Carmaker Nissan Motor Co is planning to cement its presence in Africa by setting up new bases as well as launching new models for the continent. The Japanese automaker is looking to set up plants in Kenya and Ghana, focusing on high-end growth markets to soften the blow of the ongoing COVID-19 crisis.
A Reuters report shows that the company plans to make Africa its center for Light Commercial Vehicles, looking to export its Navara Pick-ups. Last year, Nissan announced plans to spend $174 million on the Navara alone.
Shinkichi Izumi, the company’s Managing Director in South Africa, revealed that the company will launch seven new models in Africa over the next two years. Four of the new models will be in the Sports Utility Vehicle (SUV) category.
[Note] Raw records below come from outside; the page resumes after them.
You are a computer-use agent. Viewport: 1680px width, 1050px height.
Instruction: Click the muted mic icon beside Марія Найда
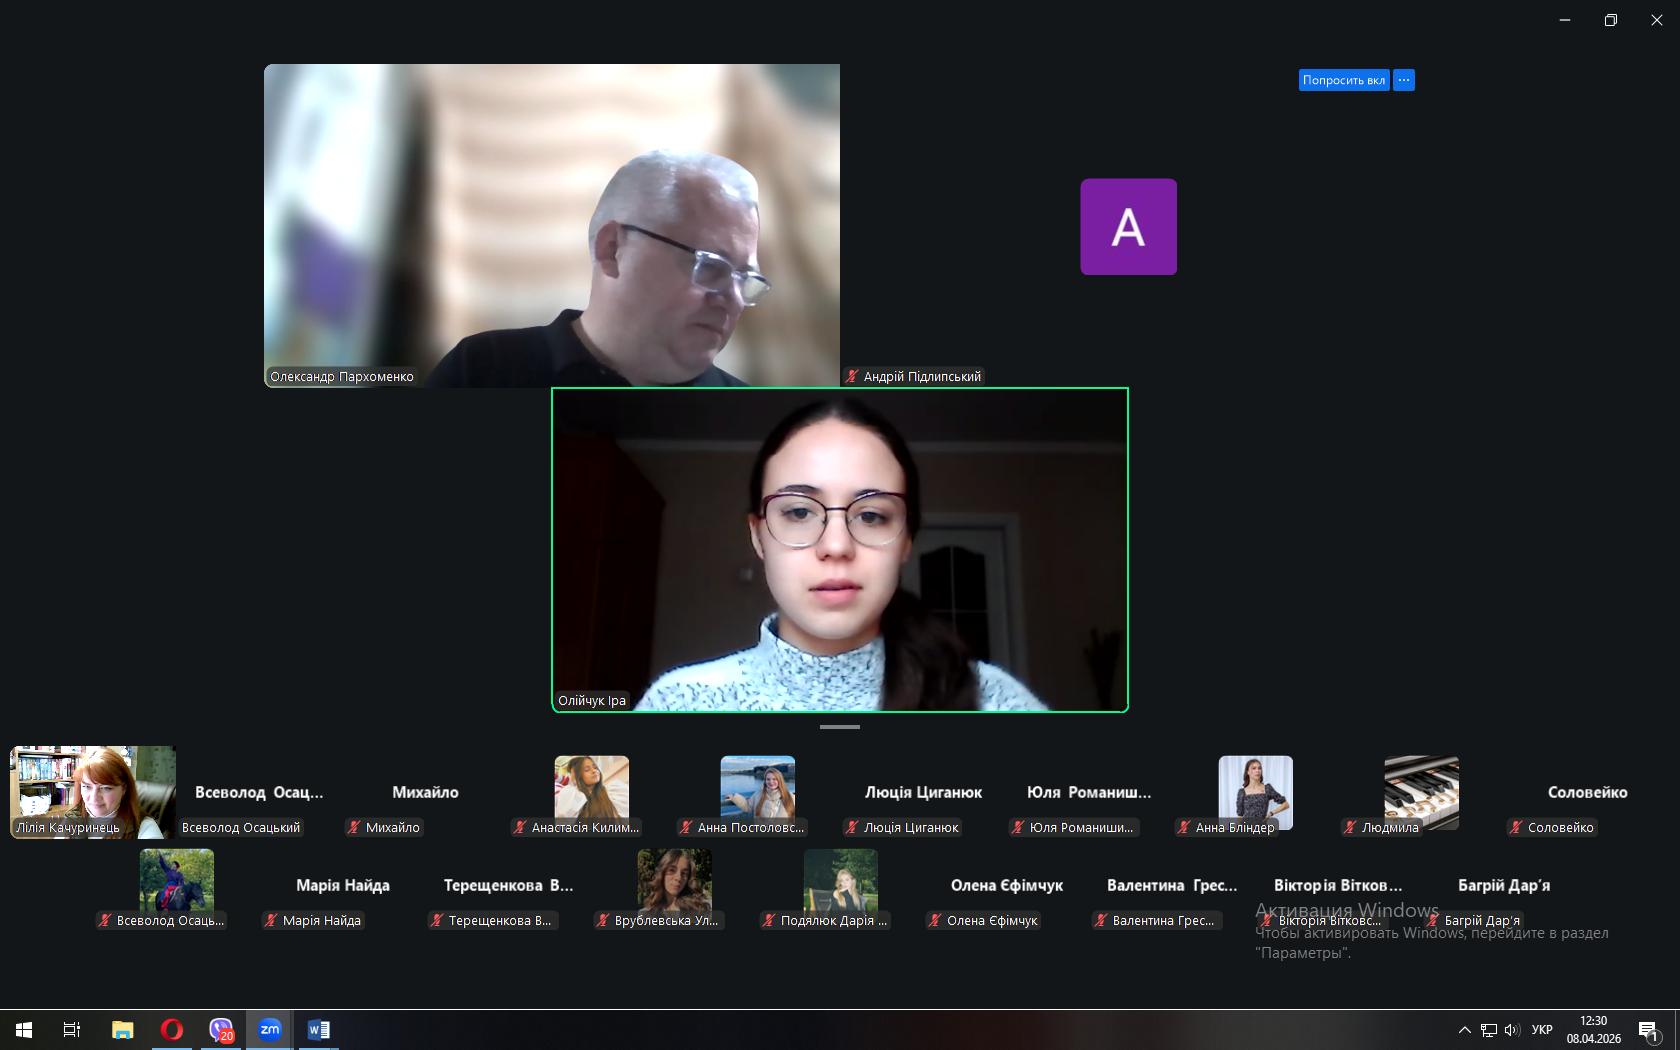[x=271, y=921]
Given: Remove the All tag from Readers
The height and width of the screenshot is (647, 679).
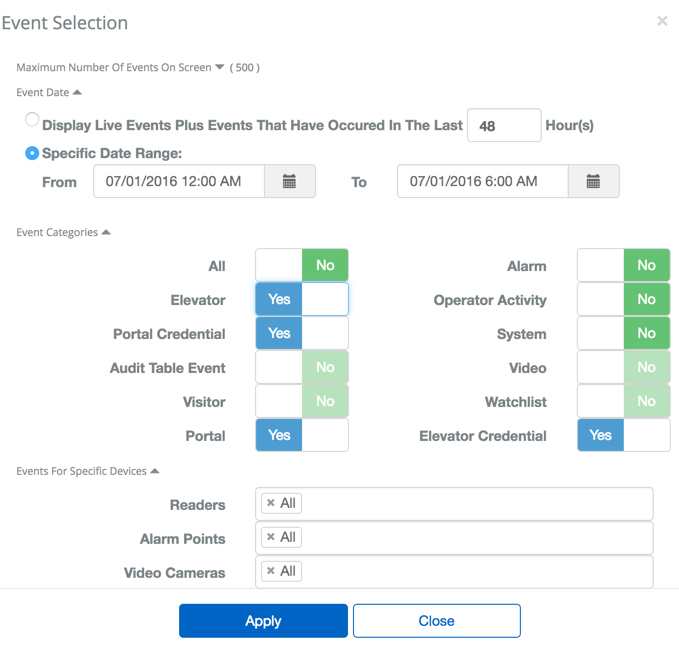Looking at the screenshot, I should coord(271,504).
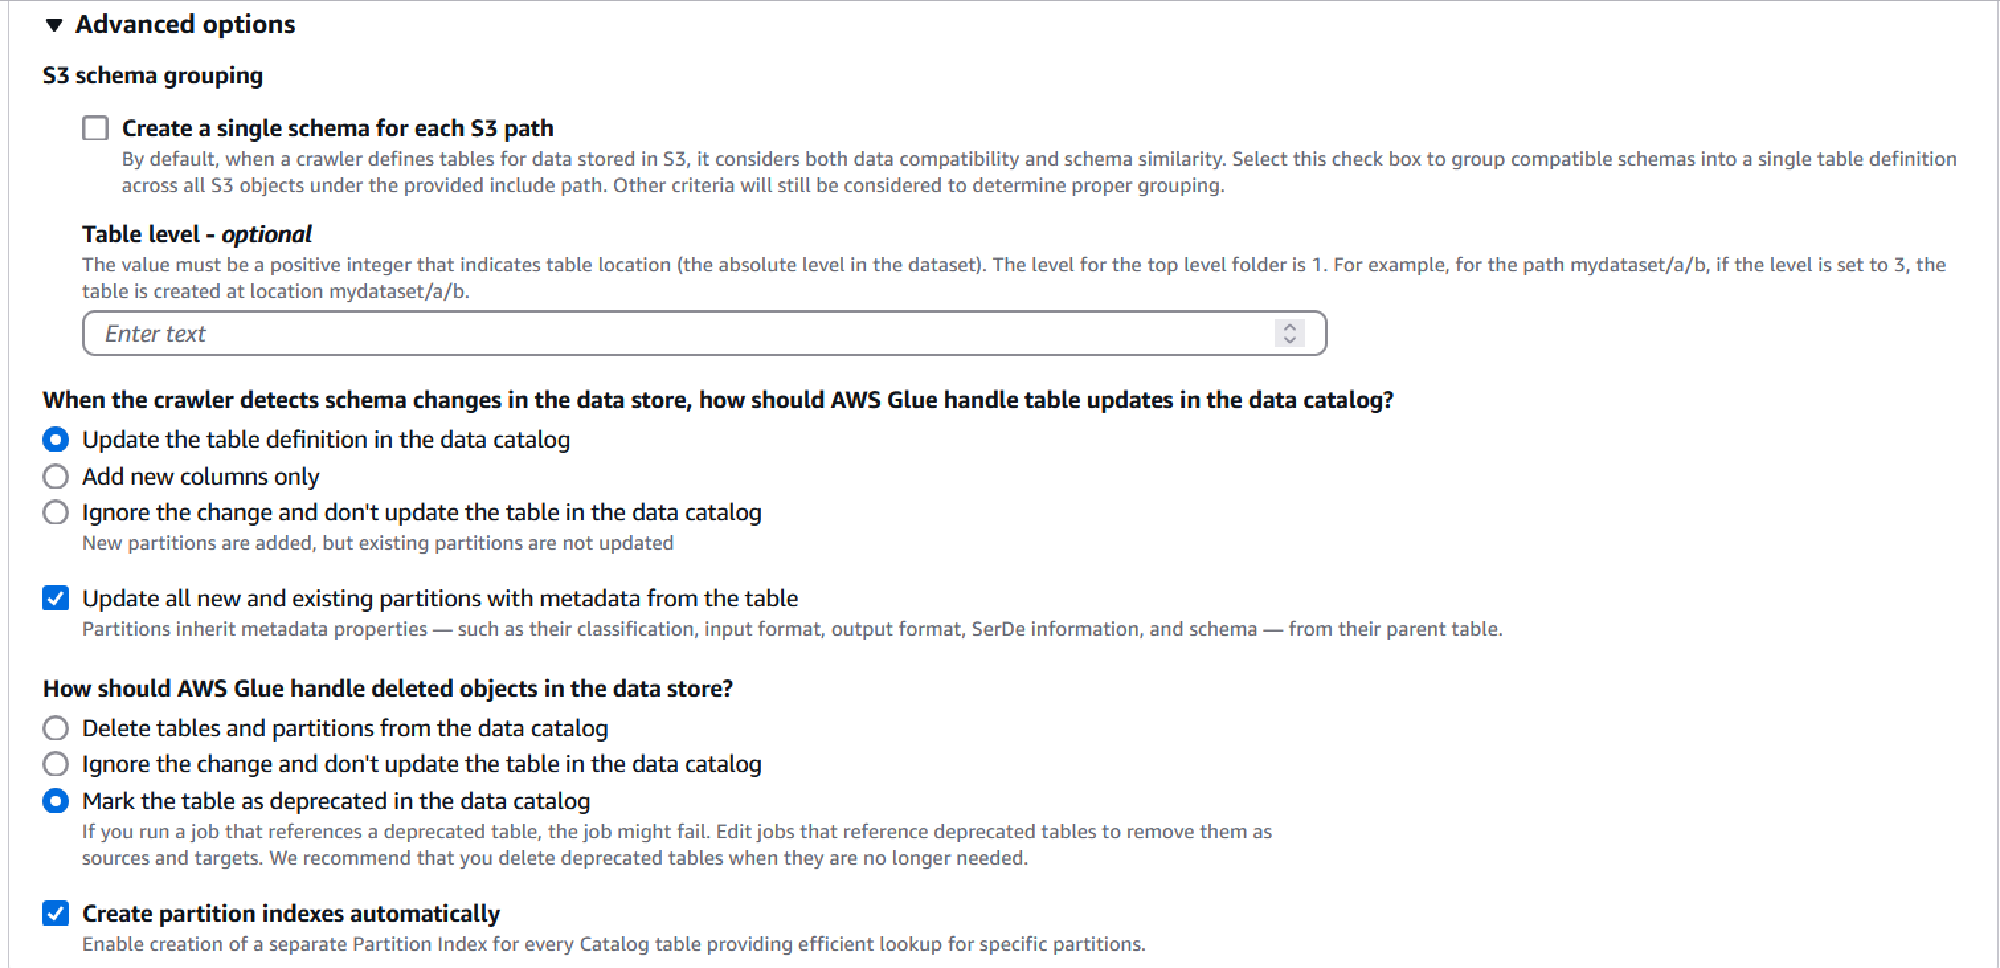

We are going to locally produce the new Navara model and we are also looking at exportGuillaume Cartier, Nissan Chairperson for Africa, Middle East India.
In April 2018, Nissan announced similar plans to set up a KSh 2 billion ($ 2 million) assembling plant in Kenya, starting as an SKD assembler. However, the company halted the plans later in the year because of a change in strategy, shelving the idea for the future.
Elsewhere, the company will begin production of the Navara in South Africa in January 2021, focusing on single and double-cabs. The company first announced plans to launch the vehicle in 2019. South Africa’s Business Day reports that the Navara investment will create 400 jobs at Nissan South Africa, and 800 others at components’ suppliers.
Nissan Entrance to Further Boost the Local Automotive Industry
Nissan’s Competitor Toyota started assembling the Toyota Hilux pickups in Kenya in October last year. This move positioned Toyota to access preferential treatment when the government procures motor vehicles, giving priority to firms with assembly plants in the country. Similarly, Renault Trucks opened an assembly plant for its K-Range heavy-duty trucks in Thika, looking to establish its presence in East Africa.
Other car manufacturers with presence in Kenya include Beiqi Foton, and Volvo.
Kenya is working on policy initiatives to discourage car imports and encourage local assembling. In the first ten months of 2019, Kenya assembled 6,307 units.